An diesem Tag ist das Guagua also mal wieder richtig voll und mir bleibt nichts anderes übrig, als mich mit dem Rücken in Fahrtrichtung an die Tür zu hocken. Die muss übrigens immer geschlossen sein, so sieht es die Straßenverkehrsordnung vor. Nach einer Weile fangen meine Oberschenkel an zu brennen, aber ich weiß, dass der nächste Halt meist nicht weit entfernt ist und gedulde mich. Ein Passagier unterhält die anderen Fahrgäste auf Spanisch und alle schauen mich an und lachen. Ich lache einfach mit, obwohl ich nur ahnen kann, dass meine eingeklemmte Haltung der Grund für die Belustigung ist.

Als am nächste Halt zwar einer aussteigt, aber ein neuer Fahrgast flink seinen Platz einnimmt, wütet die Meute und veranlasst, dass ich nun sitzen darf.
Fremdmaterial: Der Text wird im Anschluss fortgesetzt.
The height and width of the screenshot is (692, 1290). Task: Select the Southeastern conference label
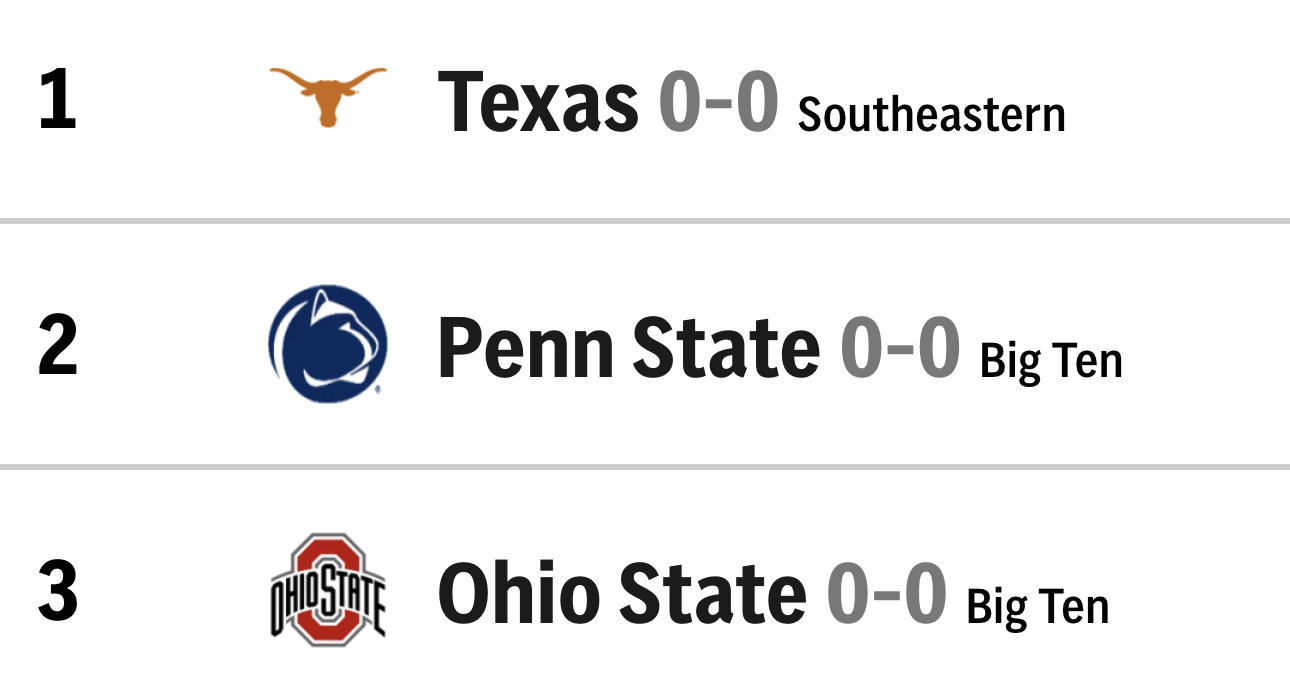(x=931, y=115)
Ich bekomme einen richtigen Platz direkt an der Tür.

Berührungsängste sollte man bei einer Fahrt mit dem Guagua lieber keine haben, denn läuft es gut, bekommt man lediglich ein Kind auf dem Schoß gesetzt. Manchmal ist es aber auch ein übergewichtiger Mann, der einem die Nerven im Oberschenkel abklemmt, während die Knie ohnehin schon eng gepresst an den Vordersitz drücken.
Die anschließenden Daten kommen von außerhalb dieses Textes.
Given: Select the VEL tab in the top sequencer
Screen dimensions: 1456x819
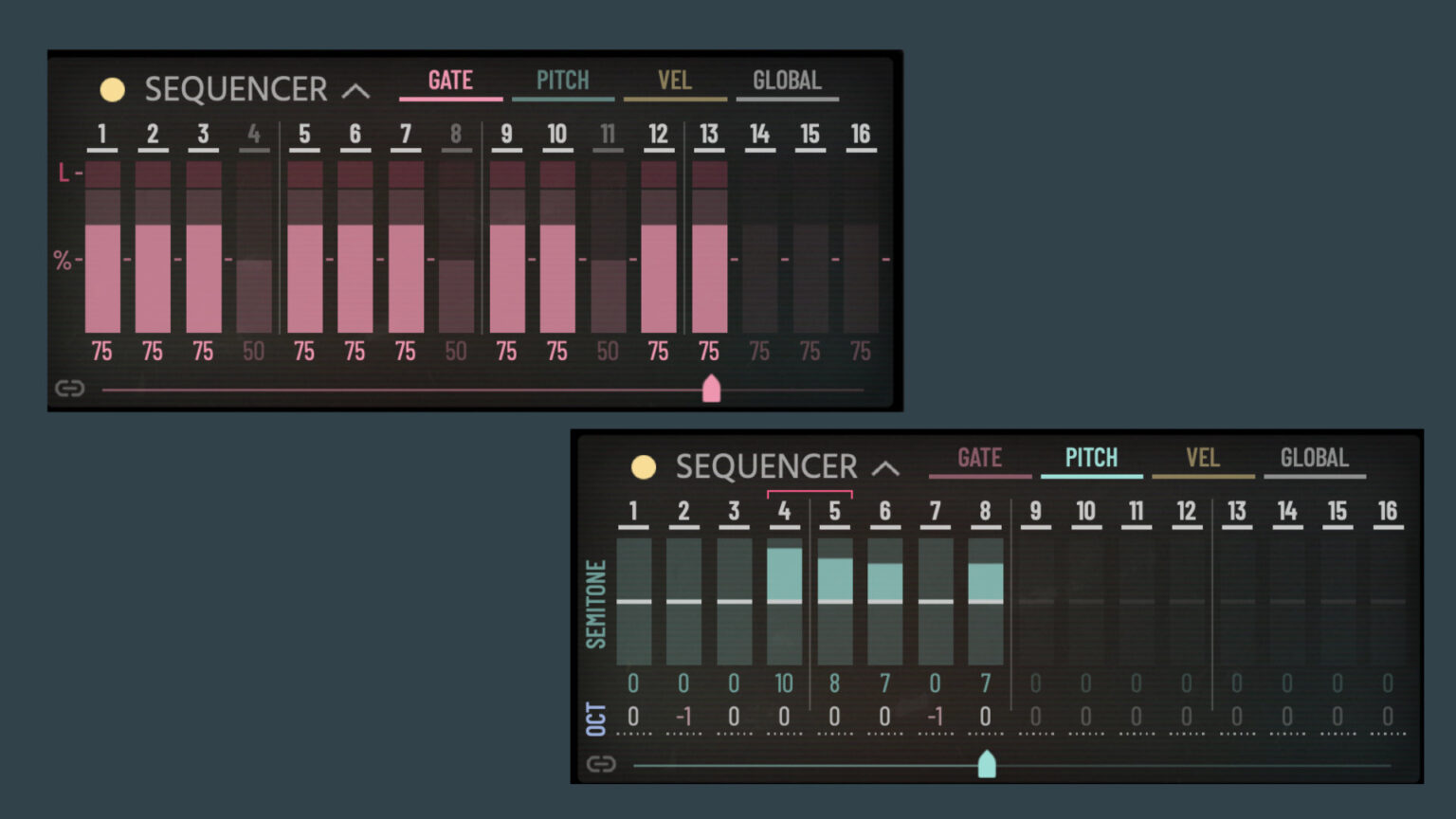Looking at the screenshot, I should [675, 81].
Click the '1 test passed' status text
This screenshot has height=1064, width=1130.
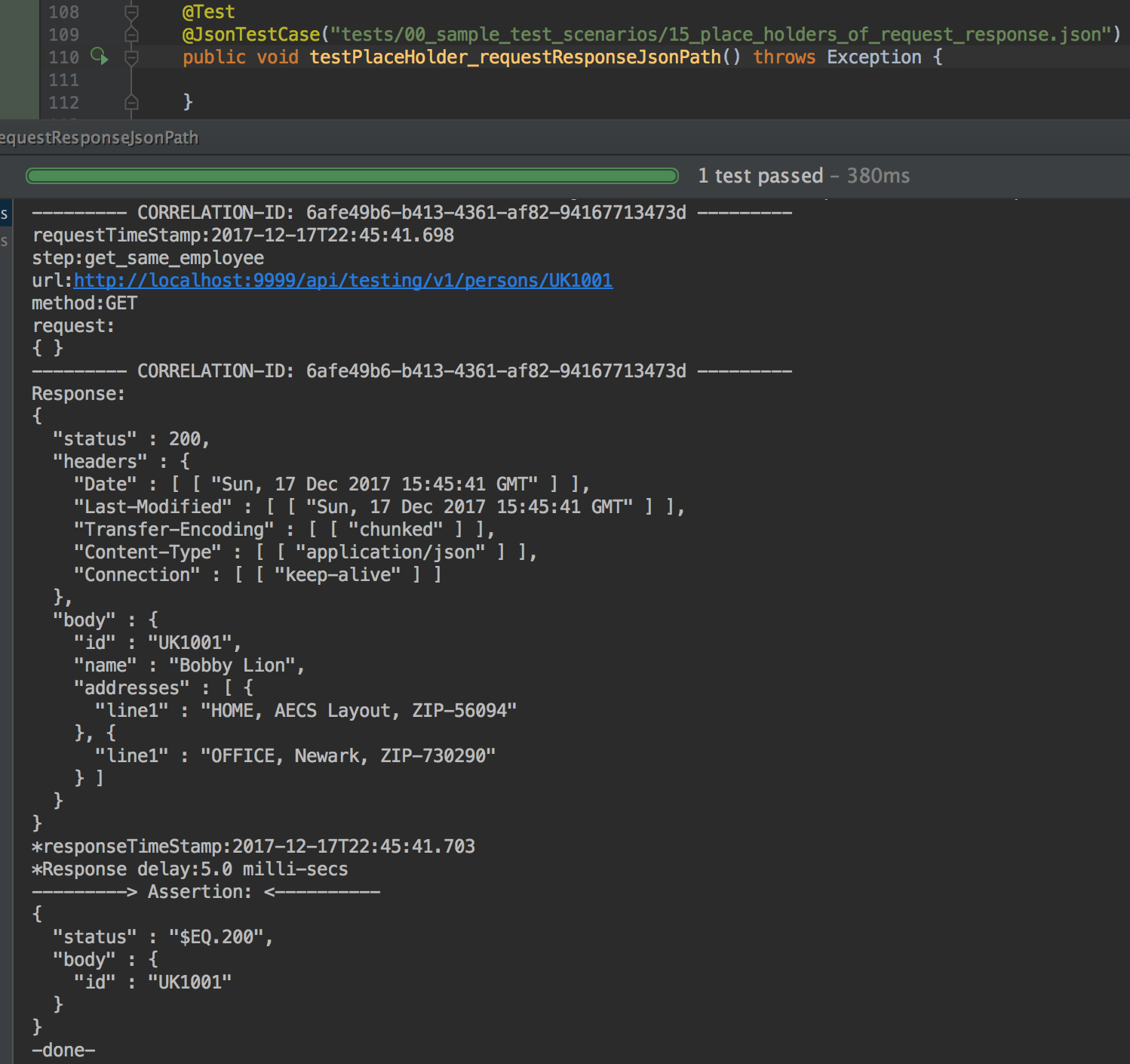point(760,177)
Heute ist einer der Beachboys mit an Bord, hat seinen Sonnenbrillenständer und eine große Dose Erdnussleckereien mit dabei. An anderen Tagen scheinen Passagiere ganze Umzüge mit dem Guagua zu machen, dann stapeln sich riesige Plastiktüten in den Gängen. Und wenn die Sitzreihen schon hoffnungslos überfüllt sind, dann zaubert der Assistent immer noch irgendwo eine Holzplatte hervor, die die Sitzreihe mit dem gegenüberliegenden Einzelsitz verbindet, so dass auch hier einer sitzen kann. Ausgeladen werden wir dann manchmal, wenn vorne gar nichts mehr geht, über den Kofferraum.
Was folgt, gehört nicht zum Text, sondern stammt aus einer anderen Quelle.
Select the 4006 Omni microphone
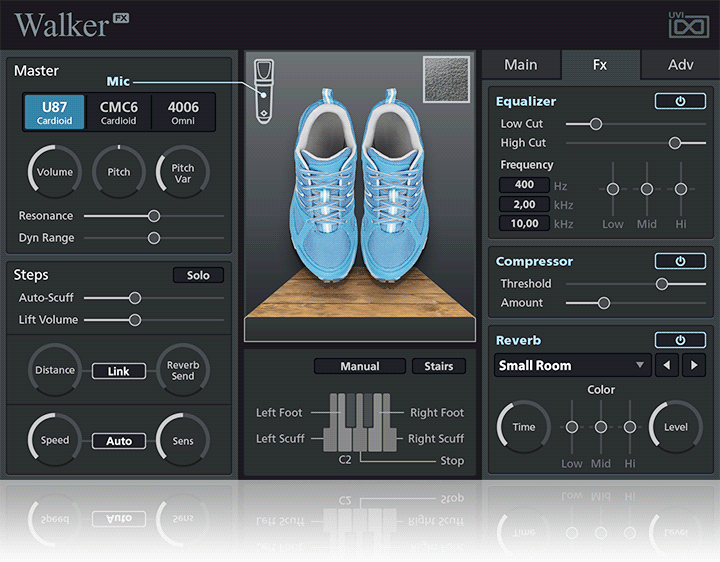This screenshot has height=562, width=720. (x=183, y=113)
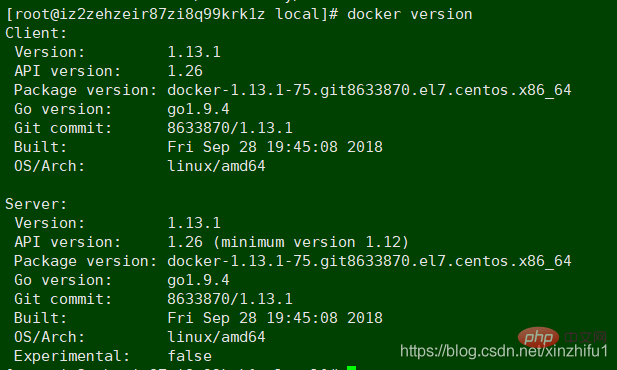
Task: Select the Experimental value false
Action: tap(190, 356)
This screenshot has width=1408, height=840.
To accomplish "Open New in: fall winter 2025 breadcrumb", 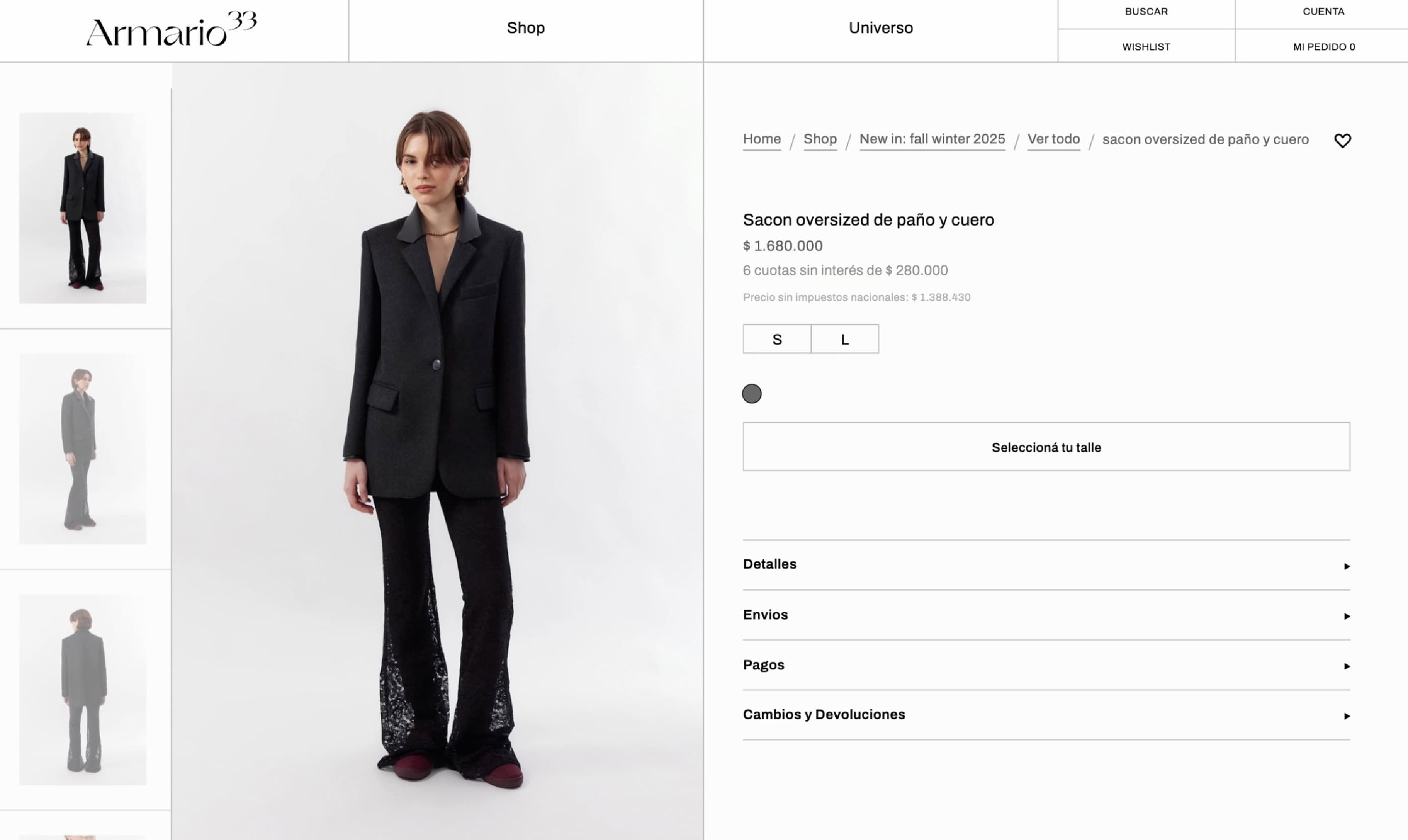I will coord(932,139).
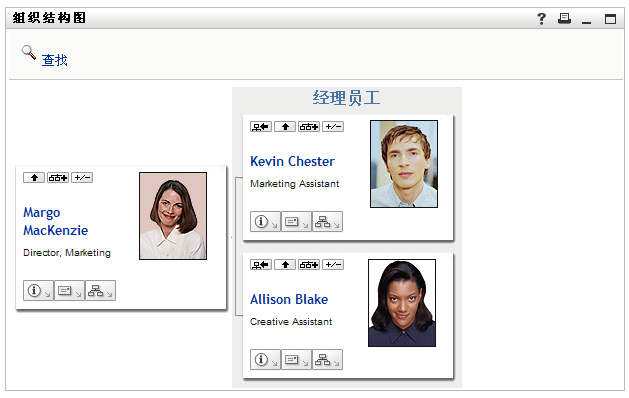Open email menu on Margo MacKenzie's card
The height and width of the screenshot is (398, 629).
[x=69, y=290]
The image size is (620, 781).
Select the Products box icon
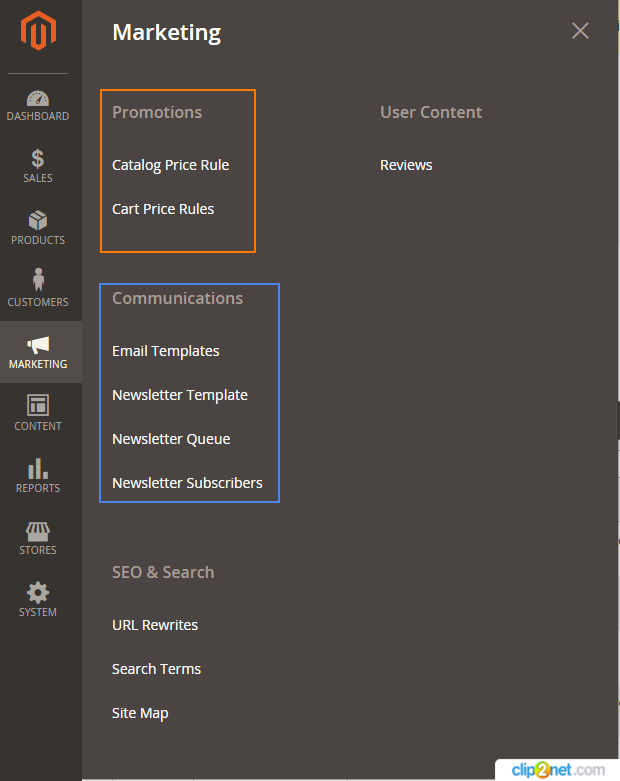38,221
Ich kann’s nicht glauben, als der Fahrer nun schon wieder anhält. Eine Frau steht dort, die mitfahren will. Jetzt geht hier gar nichts, denke ich und frage mich, wie der Assistent, der herausspringt, um die Frau hineinzulassen, nun noch in den Bus passen soll. Ganz klar, das geht nicht. Neben mir ist noch ein winziger Schlitz frei, der kleine Tritt, der in den Bus führt. Aber dort passt keiner mehr hin, da bin ich mir sicher.

Überraschung!

Doch schwupps, schon hüpft der Assistent genau auf diese Stelle, schließt die Tür. Und als ich mich noch frage, ob es sich um Zauberei handelt, legt er seine Hüfte auf meinem Oberschenkel ab. In dem ganzen Gewusel ist mir entgangen, dass er nur ein Bein hat, das gerade noch in die verbleibende Lücke passt.

Die Selbstverständlichkeit, mit der all das geschieht, beeindruckt mich und sie spiegelt das, was ich hier so häufig erlebe: Die Menschen haben sich mit ihren Schwierigkeiten, die häufig so viel existenzieller als bei uns im Westen sind, arrangiert. Tod und Krankheit sind allgegenwärtig und die meisten ihrer Schicksale hätten in unserer Heimat mit einer verpflichtenden Krankenversicherung sicherlich verhindert werden können.

Dennoch scheinen viele Einheimische, das gibt mir zu denken, viel zufriedener zu sein, als manch einer bei uns.